NFL clubs now must conduct an in-person interview for at least one external minority candidate for any head coach or general manager opening. All coordinator and assistant general manager candidates can be interviewed virtually, but in-person interviews are being encouraged.

“League and club leadership must reflect America’s diversity,” Jonathan Beane, the NFL’s senior vice president and chief diversity and inclusion officer, and Fritz Pollard Alliance Executive Director Rod Graves said in a statement.

“We’ve been discussing these improvements jointly for months because they will move the game and business of football toward inclusivity – and make league and club workplaces welcoming for everyone.

“There is still much more work to do to ensure that the outstanding candidate pipeline, which is as strong as it’s ever been, finds opportunities consistent with their immense talent. The policies announced … are another important step toward those goals.”

Beane stresses the importance of ensuring the pipeline is strong with minority coaches and overall.

The mechanisms for interviewing head coaching candidates also have been changed. Teams will be allowed to interview for such a position during the final two weeks of the regular season with the consent of the employer club – as long as the head coaching job is vacant. Those interviews can be done virtually.

Of course, there are no restrictions for candidates not employed by any NFL teams.

The NFL also is creating additional education and training sessions on sexual harassment, discrimination and diversity, equity and inclusion in the wake of the investigation into workplace improprieties with the Washington Football Team.

BROWNS: Starting quarterback Baker Mayfield practiced for the second straight day – and tested his injured shoulder while wearing pads and a new harness – as he tries to get ready to play Sunday against the Pittsburgh Steelers.

Mayfield sat out last week’s win over Denver with a torn labrum and fracture in his non-throwing shoulder.

He made it through Wednesday’s practice without any difficulty, and Mayfield was again on the field Thursday – and the only player in shoulder pads – as the Browns (4-3) continue preparing for the rival Steelers (4-3).

After stretching, Mayfield had two trainers help him slip on his shoulder pads and a stabilizing harness. He threw several passes with plenty of velocity and looked fine while delivering throws on roll-outs during the portion of practice open to reporters.

PANTHERS: Carolina placed rookie fifth-round draft choice Daviyon Nixon on injured reserve with a season-ending knee injury.

The defensive tackle was hurt during practice on Wednesday.

Nixon has played in all seven games this season as a backup and has nine tackles, two quarterback hits and a half sack.

BRONCOS: When Jerry Jeudy got hurt on opening weekend, television viewers cringed at the awkward angle of his right leg and social media erupted with suggestions that Denver’s star receiver was done for the year with a significant knee injury.

Turns out, it was a high ankle sprain, one that Jeudy didn’t even realize would keep him out six weeks.
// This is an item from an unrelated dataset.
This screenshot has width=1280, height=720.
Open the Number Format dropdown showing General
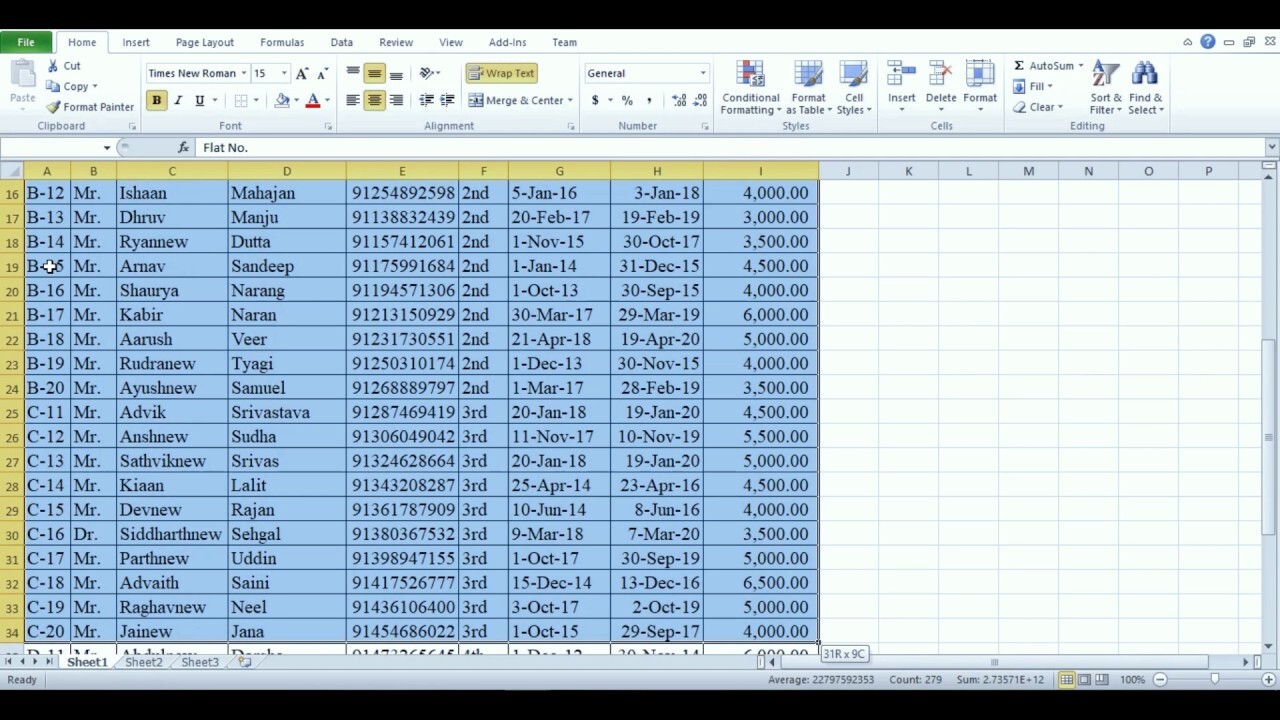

“At first, I really didn’t think it was that serious,” Jeudy said in his first public comments since he got hurt. “As you can see, I wanted to get up and try to walk it off. I thought that would make it feel better, but once I put pressure on it, it started feeling kind of weird.

“Good thing is it wasn’t as bad as it looked.”

Jeudy, the Broncos’ first-round draft pick out of Alabama in 2020, returned to practice this week and felt so good he even spliced some dance moves into his routine.